![Image](http://static4.wikia.nocookie.net/__cb20130620100937/starwars/images/thumb/d/d8/Emperor_Sidious.png/250px-Emperor_Sidious.png)
Name: Emperor Palpatine / Darth Sidious
Homeworld: Naboo
Quotes: Strike me down with all of your hatred and your journey towards the dark side will be complete!
Details: Runs the whole fucking Empire.
ric says: dude shoots lightning from fingers and has a sick fucking laugh. all while wearing a flowy robe thingy. hes such an evil dude he doesnt even have to manipulate dudes with thoughts and so forth but he does it anyway just to feel a little extra good about life sometimes. when hes doing lightning its like the ultimate voyeur bondage experience for him. the jaw jutt and teeth gnash is like literally wicked sweet. also; peep the big brainology on this guy. cool crackly ass voice too. his hatred prolly keeps him alive and cancer free well into old age. please tell me that isnt worthy of Empness and all the sweet looking dudes he surrounds himself with just to feel good and fuck with peoples minds and shit
![Image](http://www.darthvader1.com/pics_pictures_photos_images/darth_vader_sith_lords_5.jpg)
Name: Darth Vader / thirty year old spoiler - Anakin Skywalker
Homeworld: Tatooine
Quotes: Join me and together we can rule the galaxy as father and son!
Details: Part man, part machine - all sith (not really, though).
ric says: he does whatever he wants and goes literally wherever he wants whenever he wants doing anything he wants to anybody in the fucking galaxy/universe. people that think hes the emperors bitch have totally misunderstood that whole relationship. the emperor is just a cool guy to hang out with for lord vader. that is some 'ill wash your hands if you wash mine' kind of shit and of course the end validates this. lord vader doesnt really want to fuck with the politics. that shit is beneath him. machiavelli? who gives a fuck? ill just choke the bitch from twenty jillion parsects away. the voice box thing is also super powerful and sounds great and anybody who goes by Lord XYZ and wears a cape in space and actually manages to inspire deep fear and awe with no chortles or little jeering smiles is clearly on a whole nother level of pimpology.
![Image](http://static2.wikia.nocookie.net/__cb20130920001616/starwars/images/thumb/5/58/BobaFettMain2.jpg/250px-BobaFettMain2.jpg)
Name: Boba Fett
Homeworld: Kamino
Quotes: He's no good to me dead.
Details: Rockin' that Madoliran armor.
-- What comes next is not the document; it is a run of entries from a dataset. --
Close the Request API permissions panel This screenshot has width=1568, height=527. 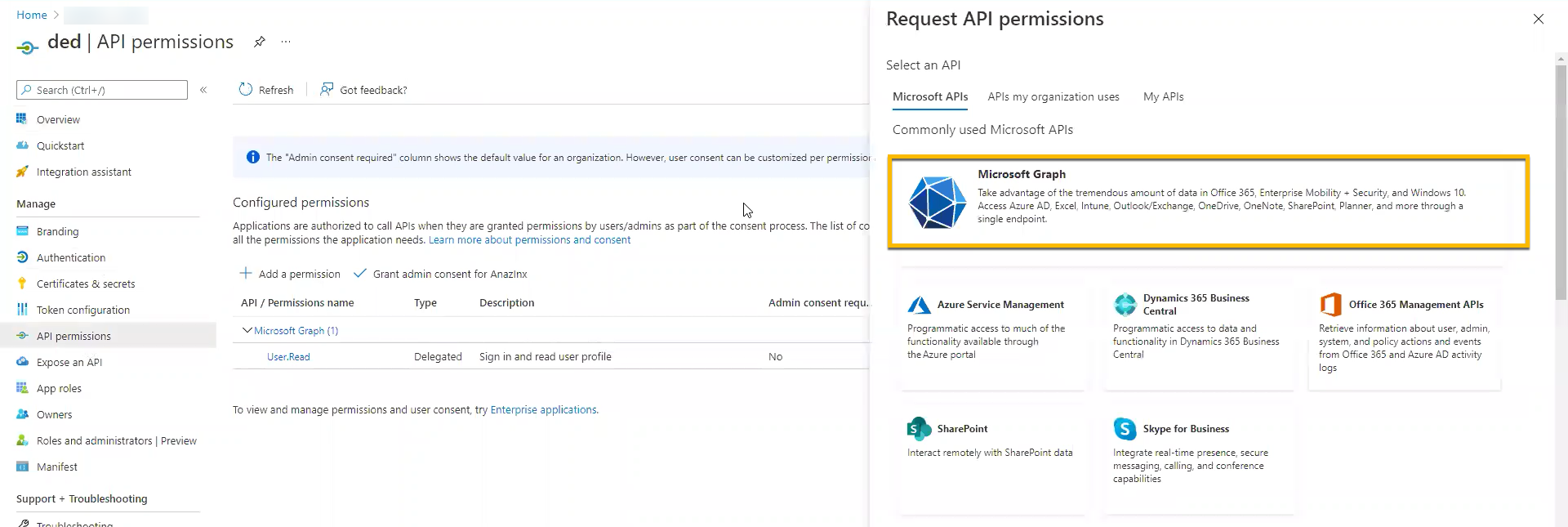click(x=1538, y=19)
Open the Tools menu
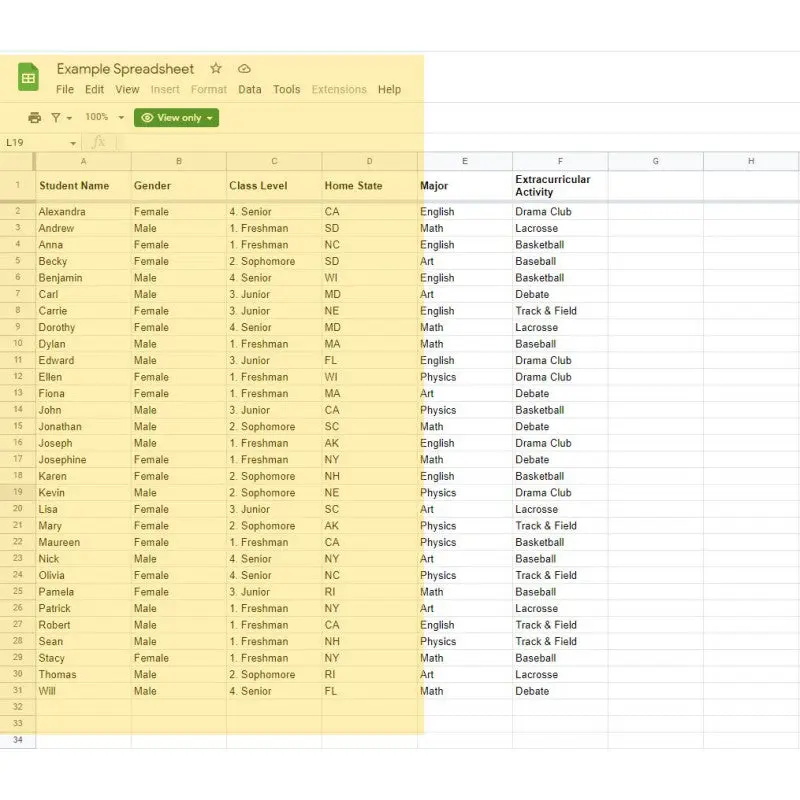 [287, 90]
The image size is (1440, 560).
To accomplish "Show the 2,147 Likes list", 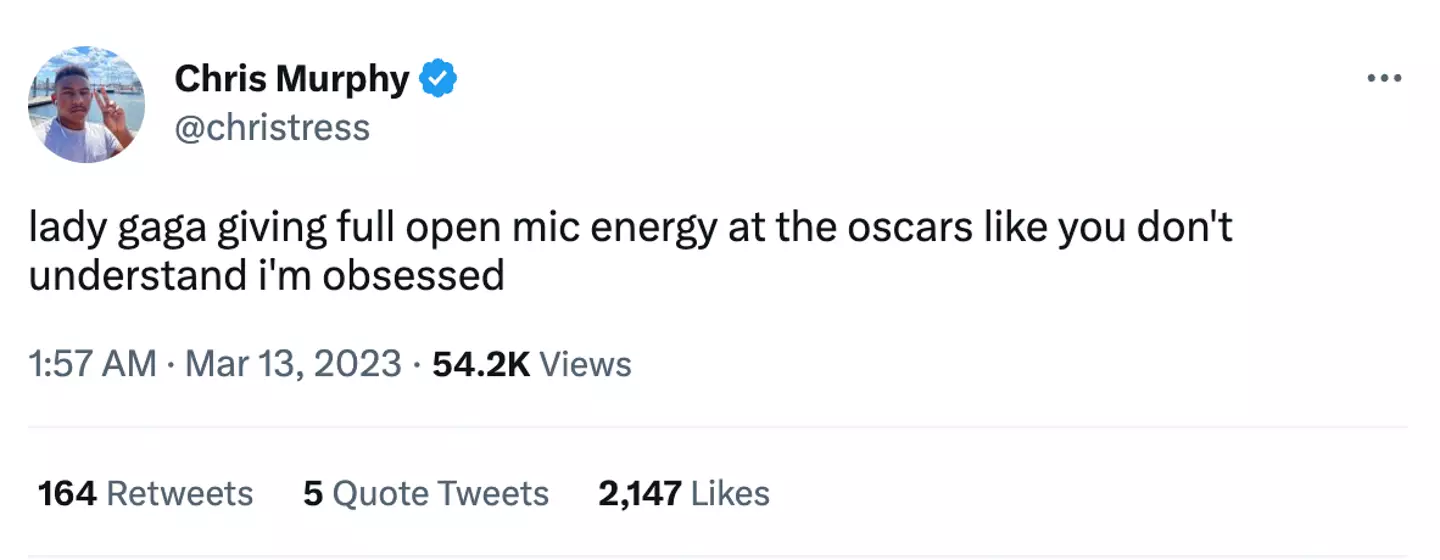I will tap(684, 493).
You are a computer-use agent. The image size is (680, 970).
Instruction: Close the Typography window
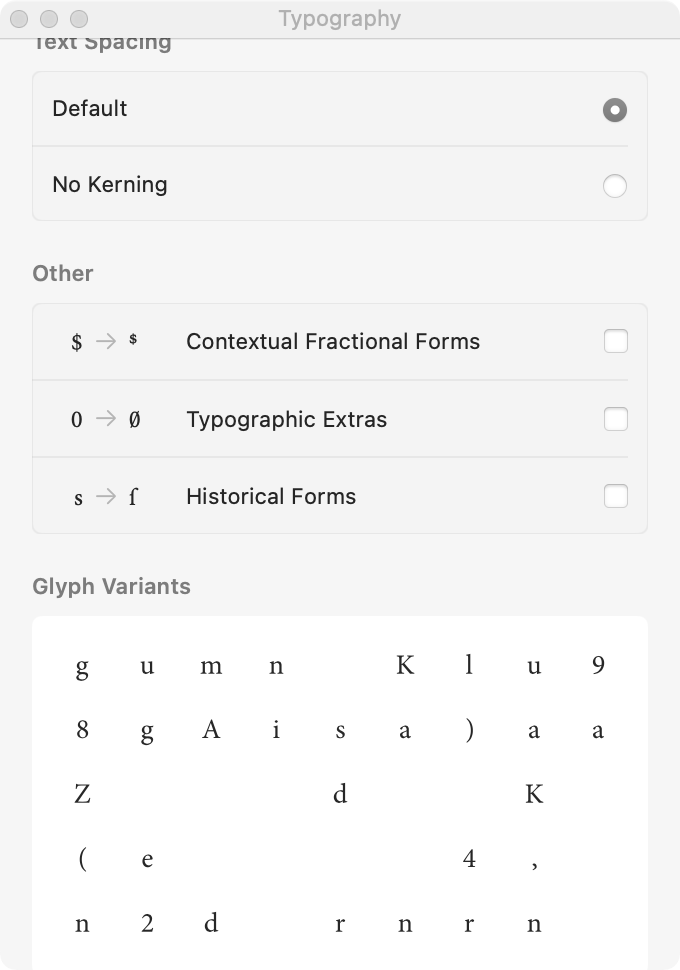pos(19,19)
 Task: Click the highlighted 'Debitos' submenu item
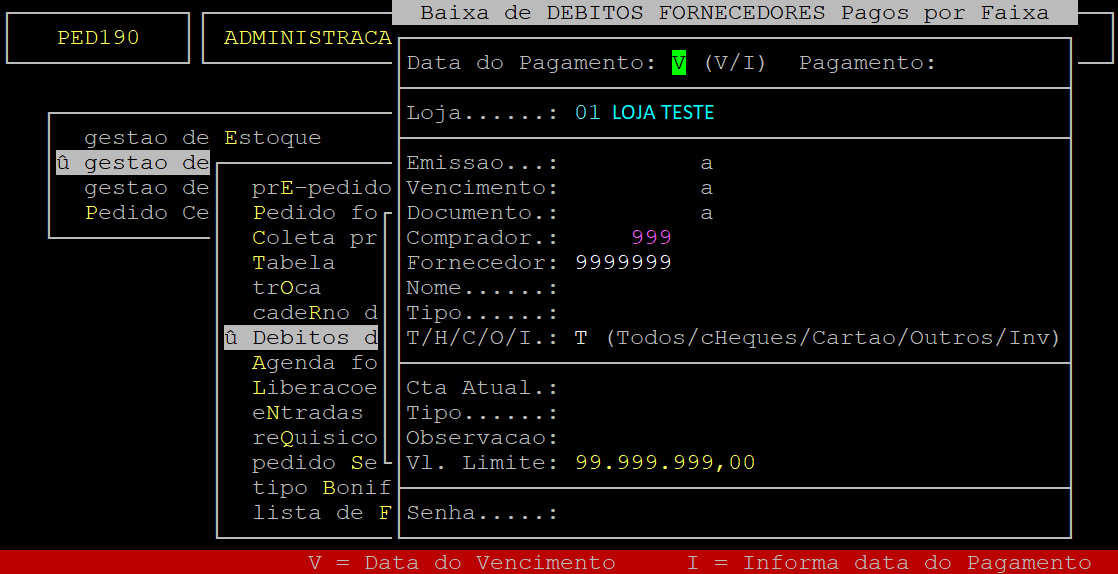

Flies around in a space ship inspired from a street light design.
ric says: hes got a cool worn out helmet with cool 'black knight' type visor thing that you KNOW hes squinting behind all the time. he doesnt really have time to play with the dummies. he just peeps game and enforces the shit out of his contract. when the chips are down nobody wants this green dude after them because his gear is far superior and dude has cool little lasso things coming out of his suit thatll tie you up in like two seconds. hes got a fucking jet pack for fuck sake. this thing has an rpg probably some radio capability and probably some grenades and/or knock out kleenex for some loud/silent take downs. cool guns too but hes still a well rounded bounty hunter as he can also be gentle when the job requires; hes no good to ME dead either bro. doesnt say shit else. the sultan of swagger.
![Image](http://static2.wikia.nocookie.net/__cb20100915194256/starwars/images/thumb/7/7f/Jabba_SWSB.png/250px-Jabba_SWSB.png)
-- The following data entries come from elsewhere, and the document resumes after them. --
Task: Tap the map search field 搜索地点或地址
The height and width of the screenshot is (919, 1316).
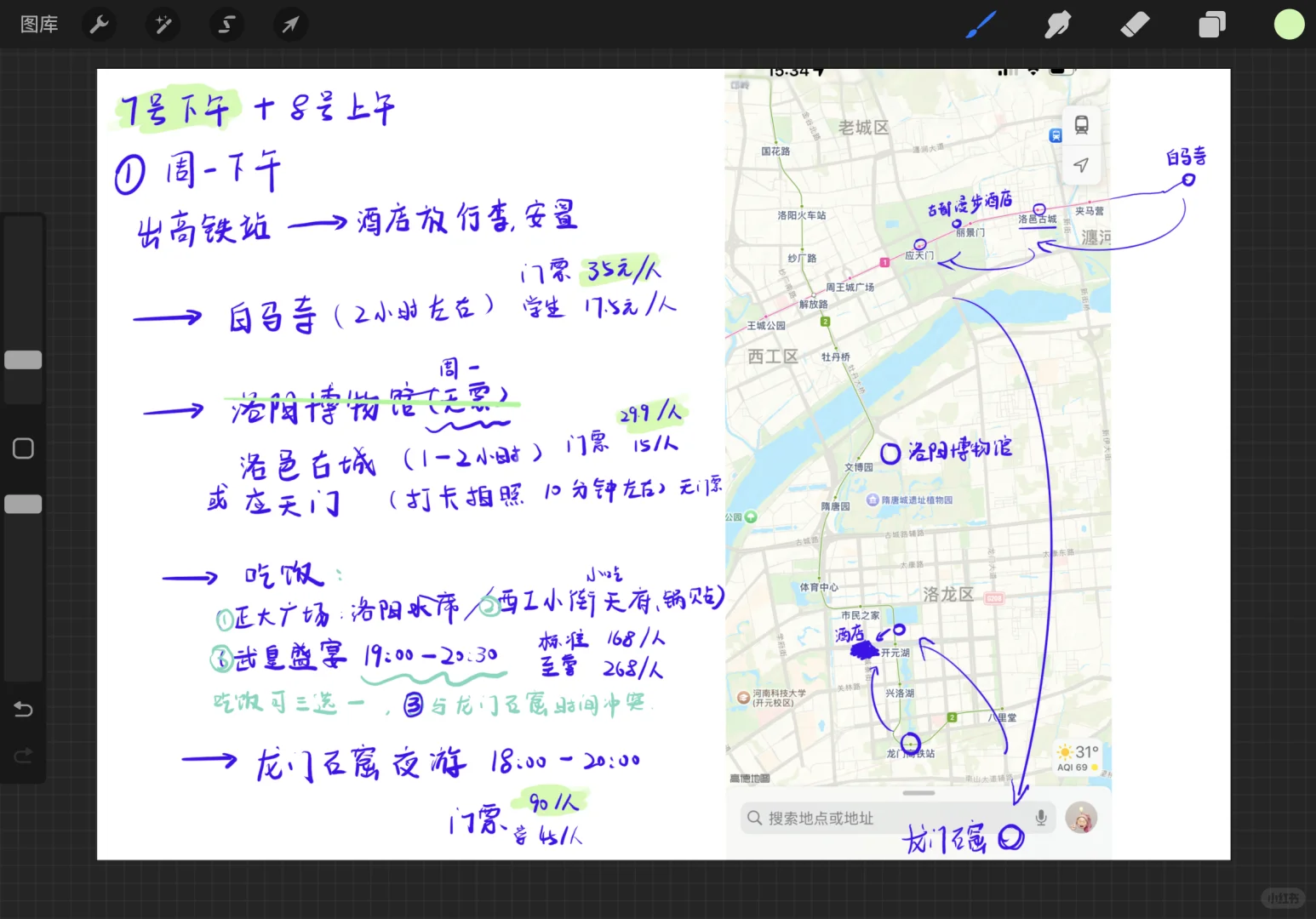Action: click(x=885, y=817)
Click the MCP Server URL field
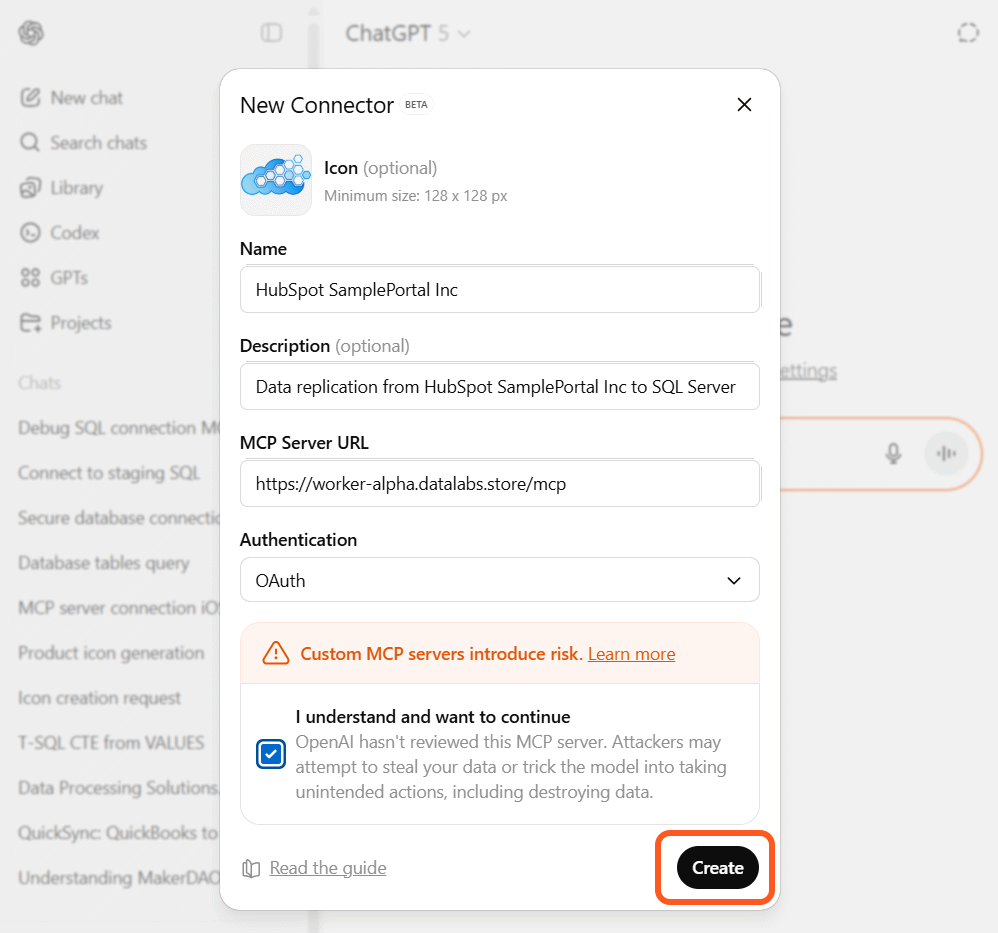The height and width of the screenshot is (933, 998). pyautogui.click(x=499, y=483)
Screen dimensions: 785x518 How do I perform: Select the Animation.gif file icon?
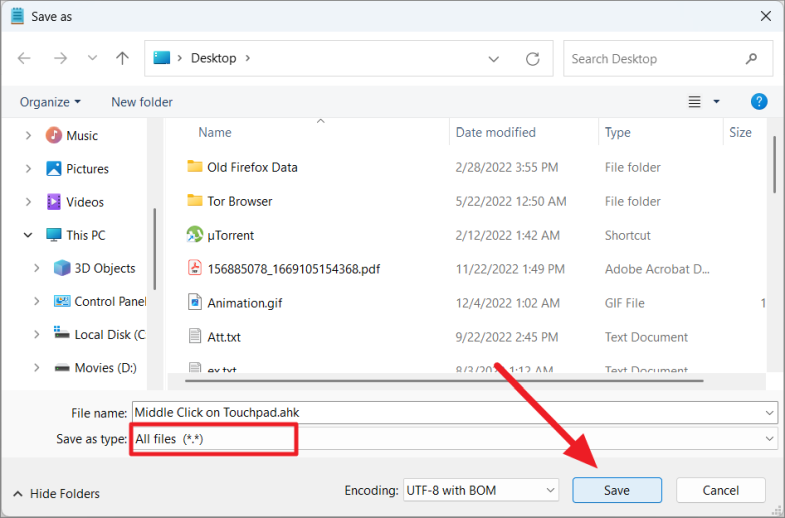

Name: Jabba the Hutt aka Jabba Desilijic Tiure
Homeworld: Nal Hutta
Quotes: Bantha poodoo
Details: Gangsta! Fat fuck. Owns a fucking palace.
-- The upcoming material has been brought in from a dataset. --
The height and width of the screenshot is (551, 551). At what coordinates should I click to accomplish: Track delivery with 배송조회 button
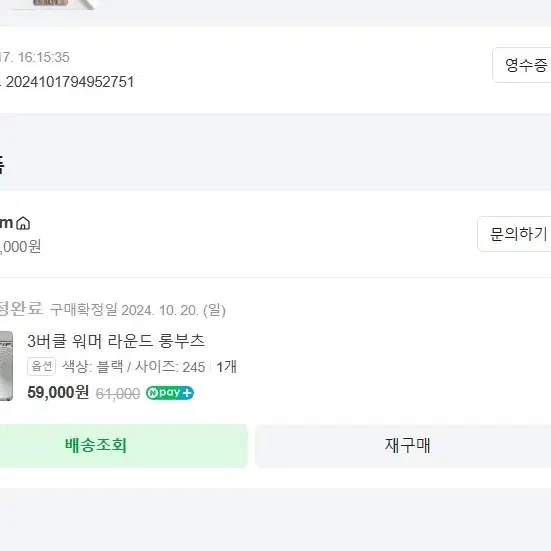(x=123, y=446)
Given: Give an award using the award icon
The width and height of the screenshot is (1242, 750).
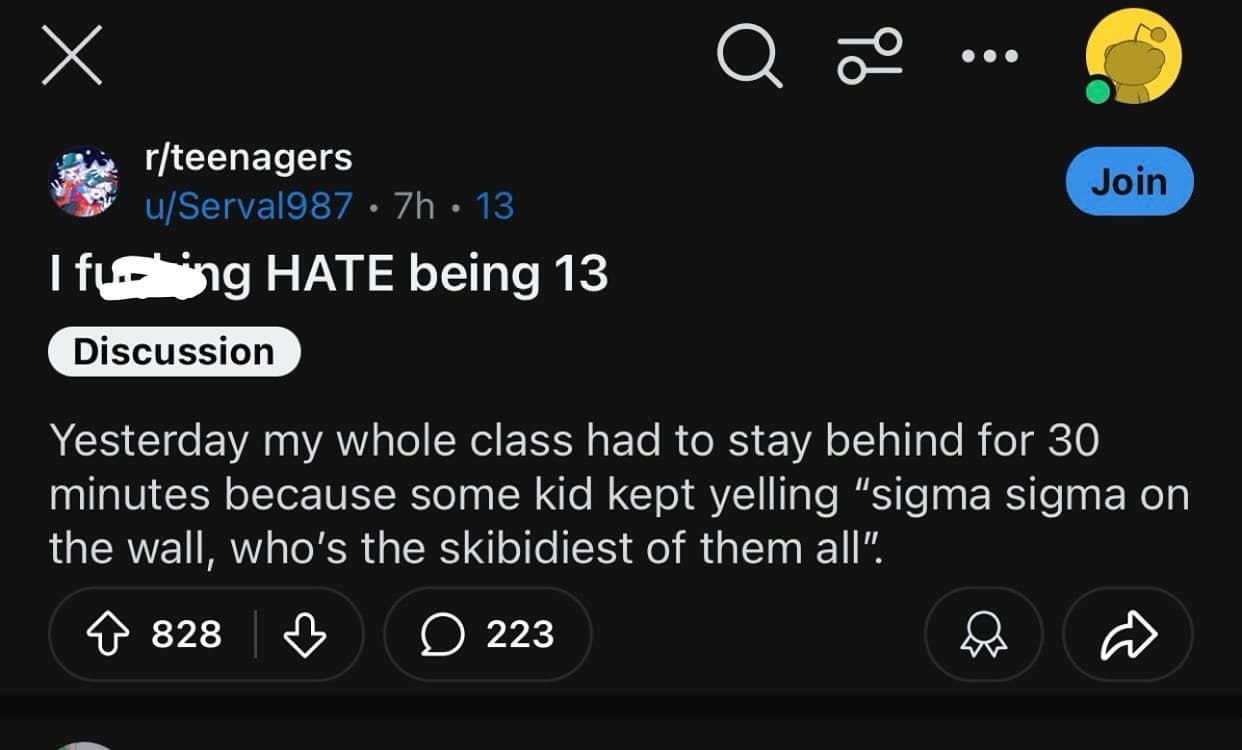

![Image](http://static2.wikia.nocookie.net/__cb20100620213035/starwars/images/thumb/c/c1/Tarkininfobox.jpg/250px-Tarkininfobox.jpg)
Name: Grand Moff Wilhuff Tarkin
Homeworld: Eriadu
Quotes: You may fire when ready!
Details: Ran the first Death Star and blew up Leia's home world just to prove a fucking point. Had a foul odour. Looks exactly like Peter Cushing.